Abstract: Self-management of Psychiatric Illness: Impact of Wellness Recovery Action Planning (WRAP) participation on symptomatology and recovery attitudes (Research that Promotes Sustainability and (re)Builds Strengths (January 15 - 18, 2009))

10779 Self-management of Psychiatric Illness: Impact of Wellness Recovery Action Planning (WRAP) participation on symptomatology and recovery attitudes

Schedule:
Sunday, January 18, 2009: 11:15 AM
Balcony M (New Orleans Marriott)
* noted as presenting author
Mark C. Holter, PhD , University of Kansas, Associate Professor, Lawrence, KS
Vincent Starnino, MSW , University of Kansas, Graduate Research Assistant, Lawrence, KS
Susana Mariscal, MSW , University of Kansas, Graduate Research Assistant, Lawrence, KS
Jon W. Hudson, MSW , University of Kansas, Graduate Research Assistant, Lawrence, KS
Sadaaki Fukui, PhD , University of Kansas, Post-doctoral Fellow, Lawrence, KS
Background: Self-management of psychiatric illnesses is a central tenet of consumer-directed mental health treatment. While several manualized self-management programs have been developed in recent years, the most widely disseminated is Wellness Recovery Action Planning, known as WRAP (Copeland, 1997). WRAP is a program in which participants identify internal and external resources for facilitating recovery, and then use these tools to create an individualized self-management plan. The goal of participation is health-related behavioral and attitudinal change, emphasizing the acquisition of new information and skills to better manage symptoms and maintain increased levels of health and functioning. In this study we describe the impact of WRAP participation on self-reported symptoms, hope, self-management, and recovery goals.
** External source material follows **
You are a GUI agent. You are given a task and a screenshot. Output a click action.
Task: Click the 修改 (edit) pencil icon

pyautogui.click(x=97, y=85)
Methods: Participation involved 12 weekly sessions in groups of 4 to 12 facilitated by one staff person and one peer worker at 5 community mental health centers. Eligibility criteria included a documented diagnosis of severe mental illness, no previous experience with WRAP, and attendance of at least 75% of the meetings. Of the 90 WRAP participants, 58 met the criteria and consented to participate in the study. Comparison group participants were recruited by matching diagnosis, gender, and age using a statewide database. Previous WRAP experience was an exclusion criteria. Fifty-six of the 99 potential comparison group subjects consented to participate. The total sample (N=114) had a mean age of 43.5; 62% were female, 65% were white, and 30% were African-American. Thirty-four percent had a diagnosis of schizophrenia, 32% with major depression, 23% with bipolar disorder, while the remainder were diagnosed with other psychotic or affective disorders. Pre- and post-test measures included the Modified Colorado Symptom Scale (Conrad et al., 2001), the State Hope Scale (Snyder et al., 1996) and the self-management and recovery goals subscales of the Recovery Enhancing Environment Scale (Ridgway et al., 2003).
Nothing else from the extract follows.